The couple's car had swerved away from a protected convoy and sped past a security guard who had tried to warn them to halt when the shooting began, the Israeli army said.

Abbas said such attacks did not serve the national interest and said his Palestinian Authority would "exert every possible effort in order to stop these harmful operations".

U.S. State Department spokesman Sean McCormack called the shooting "a senseless act of violence".

With violence continuing, the Israeli army has pressed the government to speed up the Gaza withdrawal, due in mid-August, by removing settlements one after the other rather than in four stages as planned, political sources said.

Streamlining the process could reduce the time needed to remove the settlements from six to four weeks, but may require separate cabinet approval, they said.

In what will be Israel's first removal of settlements from land Palestinians seek for a state, some 8,500 settlers are to leave the 21 settlements in Gaza, home to 1.4 million Palestinians.

A few hundred of more than 230,000 settlers will be removed from four enclaves in the West Bank, where they live alongside 2.4 million Palestinians.

Palestinians welcome the pullout but fear Sharon will strengthen the Israeli hold on the West Bank under what he calls "disengagement" from conflict.

Rice urged Israel on Saturday not to seal off Gaza from the outside world after the pullout, echoing a key Palestinian demand.

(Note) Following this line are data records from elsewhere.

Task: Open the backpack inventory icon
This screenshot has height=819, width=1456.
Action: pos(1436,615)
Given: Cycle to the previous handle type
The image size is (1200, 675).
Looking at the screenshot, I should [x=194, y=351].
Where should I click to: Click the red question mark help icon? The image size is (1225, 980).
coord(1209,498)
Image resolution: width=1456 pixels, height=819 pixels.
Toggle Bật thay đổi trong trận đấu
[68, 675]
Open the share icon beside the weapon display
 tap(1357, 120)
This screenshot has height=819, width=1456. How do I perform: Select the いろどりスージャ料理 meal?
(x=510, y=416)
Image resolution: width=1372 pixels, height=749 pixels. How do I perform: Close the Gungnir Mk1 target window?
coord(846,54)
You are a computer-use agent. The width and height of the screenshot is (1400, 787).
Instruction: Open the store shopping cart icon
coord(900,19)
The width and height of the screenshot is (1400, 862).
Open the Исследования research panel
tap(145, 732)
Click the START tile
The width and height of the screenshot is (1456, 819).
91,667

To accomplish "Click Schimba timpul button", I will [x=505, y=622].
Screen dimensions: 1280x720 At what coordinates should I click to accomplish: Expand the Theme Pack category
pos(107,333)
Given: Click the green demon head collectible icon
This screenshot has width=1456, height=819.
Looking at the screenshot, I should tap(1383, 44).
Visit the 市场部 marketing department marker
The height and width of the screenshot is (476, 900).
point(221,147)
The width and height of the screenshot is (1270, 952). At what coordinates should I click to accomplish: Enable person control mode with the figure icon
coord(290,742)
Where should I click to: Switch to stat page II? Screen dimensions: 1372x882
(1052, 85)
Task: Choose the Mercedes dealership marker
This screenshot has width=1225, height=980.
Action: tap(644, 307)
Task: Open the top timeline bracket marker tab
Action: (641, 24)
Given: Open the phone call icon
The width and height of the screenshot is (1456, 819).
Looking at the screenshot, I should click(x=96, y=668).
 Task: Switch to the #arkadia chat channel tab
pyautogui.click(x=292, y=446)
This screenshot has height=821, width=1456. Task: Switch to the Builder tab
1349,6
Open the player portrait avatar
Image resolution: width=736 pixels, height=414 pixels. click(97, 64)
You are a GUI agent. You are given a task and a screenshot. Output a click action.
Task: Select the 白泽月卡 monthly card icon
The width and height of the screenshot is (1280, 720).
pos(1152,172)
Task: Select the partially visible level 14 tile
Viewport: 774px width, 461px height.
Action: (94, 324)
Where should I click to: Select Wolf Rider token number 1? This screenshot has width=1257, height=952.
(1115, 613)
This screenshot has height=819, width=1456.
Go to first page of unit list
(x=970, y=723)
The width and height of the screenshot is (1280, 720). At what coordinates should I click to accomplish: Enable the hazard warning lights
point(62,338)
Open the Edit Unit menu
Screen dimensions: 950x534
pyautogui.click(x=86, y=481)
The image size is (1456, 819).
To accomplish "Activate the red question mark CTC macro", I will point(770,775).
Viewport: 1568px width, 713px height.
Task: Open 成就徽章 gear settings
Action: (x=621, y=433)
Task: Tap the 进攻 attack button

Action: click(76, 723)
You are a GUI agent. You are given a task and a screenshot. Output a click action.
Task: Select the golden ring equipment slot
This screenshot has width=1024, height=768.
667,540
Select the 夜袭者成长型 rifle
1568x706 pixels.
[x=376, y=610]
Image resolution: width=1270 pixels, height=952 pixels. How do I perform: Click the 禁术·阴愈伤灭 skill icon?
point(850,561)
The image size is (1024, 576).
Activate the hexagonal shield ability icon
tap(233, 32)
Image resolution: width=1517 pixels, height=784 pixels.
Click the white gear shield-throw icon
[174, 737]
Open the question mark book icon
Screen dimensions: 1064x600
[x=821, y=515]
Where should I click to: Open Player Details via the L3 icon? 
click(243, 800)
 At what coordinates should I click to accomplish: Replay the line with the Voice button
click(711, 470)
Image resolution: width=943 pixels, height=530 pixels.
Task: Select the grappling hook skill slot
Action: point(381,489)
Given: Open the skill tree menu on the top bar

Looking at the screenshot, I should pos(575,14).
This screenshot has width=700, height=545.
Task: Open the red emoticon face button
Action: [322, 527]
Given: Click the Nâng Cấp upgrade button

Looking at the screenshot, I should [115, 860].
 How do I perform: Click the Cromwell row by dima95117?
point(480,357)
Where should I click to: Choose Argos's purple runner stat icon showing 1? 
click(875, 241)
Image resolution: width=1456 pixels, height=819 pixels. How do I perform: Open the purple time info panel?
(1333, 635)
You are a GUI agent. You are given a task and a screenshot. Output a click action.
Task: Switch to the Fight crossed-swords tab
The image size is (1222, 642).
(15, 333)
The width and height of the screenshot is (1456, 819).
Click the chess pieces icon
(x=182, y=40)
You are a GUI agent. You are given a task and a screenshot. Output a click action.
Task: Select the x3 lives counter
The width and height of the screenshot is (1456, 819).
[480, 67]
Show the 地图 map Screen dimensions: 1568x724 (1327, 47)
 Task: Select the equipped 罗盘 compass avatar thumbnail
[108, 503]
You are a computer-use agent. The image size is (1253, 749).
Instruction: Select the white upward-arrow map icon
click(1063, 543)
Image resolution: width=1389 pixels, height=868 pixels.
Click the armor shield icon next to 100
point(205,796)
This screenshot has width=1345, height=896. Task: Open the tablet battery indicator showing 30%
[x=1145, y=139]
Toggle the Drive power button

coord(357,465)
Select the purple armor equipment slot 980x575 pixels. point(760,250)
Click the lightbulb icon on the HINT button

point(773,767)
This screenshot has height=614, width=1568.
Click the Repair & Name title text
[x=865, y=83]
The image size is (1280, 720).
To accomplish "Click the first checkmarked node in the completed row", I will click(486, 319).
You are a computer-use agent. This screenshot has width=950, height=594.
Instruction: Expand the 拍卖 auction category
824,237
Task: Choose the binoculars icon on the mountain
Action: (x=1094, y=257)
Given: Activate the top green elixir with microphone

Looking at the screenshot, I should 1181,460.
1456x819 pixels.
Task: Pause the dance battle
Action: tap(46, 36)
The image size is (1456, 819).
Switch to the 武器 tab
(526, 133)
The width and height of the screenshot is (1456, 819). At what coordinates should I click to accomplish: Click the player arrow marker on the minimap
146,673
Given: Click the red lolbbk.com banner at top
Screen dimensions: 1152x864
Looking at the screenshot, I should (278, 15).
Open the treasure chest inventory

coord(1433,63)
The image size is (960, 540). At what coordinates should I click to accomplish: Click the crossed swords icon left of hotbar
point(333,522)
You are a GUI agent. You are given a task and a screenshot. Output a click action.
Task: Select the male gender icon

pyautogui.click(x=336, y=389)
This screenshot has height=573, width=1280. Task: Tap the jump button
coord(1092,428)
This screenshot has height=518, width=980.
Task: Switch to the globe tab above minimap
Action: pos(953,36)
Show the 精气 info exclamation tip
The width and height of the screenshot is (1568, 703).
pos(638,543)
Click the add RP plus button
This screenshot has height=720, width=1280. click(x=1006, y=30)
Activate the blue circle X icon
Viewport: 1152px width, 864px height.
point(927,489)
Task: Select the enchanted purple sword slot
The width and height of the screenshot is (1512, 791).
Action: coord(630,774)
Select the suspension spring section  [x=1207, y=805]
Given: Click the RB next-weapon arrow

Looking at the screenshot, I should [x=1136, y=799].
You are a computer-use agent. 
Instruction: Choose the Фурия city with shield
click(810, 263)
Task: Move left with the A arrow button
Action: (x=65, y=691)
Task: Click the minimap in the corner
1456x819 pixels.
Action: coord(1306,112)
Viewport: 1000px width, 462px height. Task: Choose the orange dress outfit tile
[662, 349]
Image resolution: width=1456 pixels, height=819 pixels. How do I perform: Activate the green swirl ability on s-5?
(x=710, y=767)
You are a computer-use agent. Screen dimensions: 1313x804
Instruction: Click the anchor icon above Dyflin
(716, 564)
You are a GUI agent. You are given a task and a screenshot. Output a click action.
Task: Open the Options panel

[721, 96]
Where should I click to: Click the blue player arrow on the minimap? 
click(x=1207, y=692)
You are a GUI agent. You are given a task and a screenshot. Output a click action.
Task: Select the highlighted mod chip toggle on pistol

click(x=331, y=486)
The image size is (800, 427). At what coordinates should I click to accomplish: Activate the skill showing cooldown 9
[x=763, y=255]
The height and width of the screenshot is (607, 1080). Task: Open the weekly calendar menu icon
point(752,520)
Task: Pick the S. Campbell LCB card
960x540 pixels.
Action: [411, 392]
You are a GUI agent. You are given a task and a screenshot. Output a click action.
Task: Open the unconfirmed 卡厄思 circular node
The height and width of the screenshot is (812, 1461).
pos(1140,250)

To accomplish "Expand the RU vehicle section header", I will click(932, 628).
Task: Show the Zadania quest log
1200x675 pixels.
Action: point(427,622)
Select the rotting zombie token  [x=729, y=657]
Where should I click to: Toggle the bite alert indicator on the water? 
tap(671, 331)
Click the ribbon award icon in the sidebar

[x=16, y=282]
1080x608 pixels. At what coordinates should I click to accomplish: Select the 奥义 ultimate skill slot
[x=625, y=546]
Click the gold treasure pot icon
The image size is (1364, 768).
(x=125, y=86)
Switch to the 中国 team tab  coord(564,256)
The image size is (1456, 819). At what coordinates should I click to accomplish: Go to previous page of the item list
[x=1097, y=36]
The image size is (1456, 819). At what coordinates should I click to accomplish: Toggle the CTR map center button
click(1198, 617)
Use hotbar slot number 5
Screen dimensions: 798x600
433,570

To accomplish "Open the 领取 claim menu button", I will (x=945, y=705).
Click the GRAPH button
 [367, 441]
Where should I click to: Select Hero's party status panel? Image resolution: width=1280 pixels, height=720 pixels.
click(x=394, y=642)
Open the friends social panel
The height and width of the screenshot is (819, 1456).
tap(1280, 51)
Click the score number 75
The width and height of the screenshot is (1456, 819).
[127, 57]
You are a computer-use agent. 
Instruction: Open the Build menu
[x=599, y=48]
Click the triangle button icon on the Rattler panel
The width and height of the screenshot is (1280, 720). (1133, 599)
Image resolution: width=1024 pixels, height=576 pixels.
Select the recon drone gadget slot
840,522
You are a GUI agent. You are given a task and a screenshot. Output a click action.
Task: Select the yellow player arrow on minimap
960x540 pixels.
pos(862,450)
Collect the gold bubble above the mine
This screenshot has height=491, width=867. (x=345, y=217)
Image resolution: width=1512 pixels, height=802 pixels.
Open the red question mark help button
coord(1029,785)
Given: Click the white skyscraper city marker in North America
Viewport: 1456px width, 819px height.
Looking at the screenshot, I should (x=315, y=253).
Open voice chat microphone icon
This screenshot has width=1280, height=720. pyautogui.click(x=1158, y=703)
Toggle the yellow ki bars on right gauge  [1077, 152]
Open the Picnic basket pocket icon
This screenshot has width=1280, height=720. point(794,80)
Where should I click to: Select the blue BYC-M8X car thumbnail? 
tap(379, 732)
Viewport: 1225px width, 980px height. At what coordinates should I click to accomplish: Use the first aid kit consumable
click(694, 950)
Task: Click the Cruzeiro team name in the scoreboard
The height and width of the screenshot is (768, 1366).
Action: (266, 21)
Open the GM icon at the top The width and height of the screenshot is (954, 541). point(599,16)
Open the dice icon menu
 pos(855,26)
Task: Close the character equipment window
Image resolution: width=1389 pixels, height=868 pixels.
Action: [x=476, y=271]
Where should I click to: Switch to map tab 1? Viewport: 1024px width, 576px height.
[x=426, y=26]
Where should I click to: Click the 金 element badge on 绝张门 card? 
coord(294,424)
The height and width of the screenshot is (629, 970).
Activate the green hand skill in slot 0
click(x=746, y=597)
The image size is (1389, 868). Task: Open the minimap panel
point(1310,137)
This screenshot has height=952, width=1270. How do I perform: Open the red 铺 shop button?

Israeli settlers and rightists view the West Bank and Gaza as a biblical birthright.

Dozens marched to the Israeli-Gaza crossing near Gush Katif in a new protest against Israel's entry restrictions to the area to prevent Israeli rightists from buffering the settlers on the eve of the pullout.

Israel's army rebuffed calls from settlers for soldiers to defy orders to remove them. A statement said it was "determined to carry out our mission" and any troops who disobeyed would be dismissed or otherwise disciplined.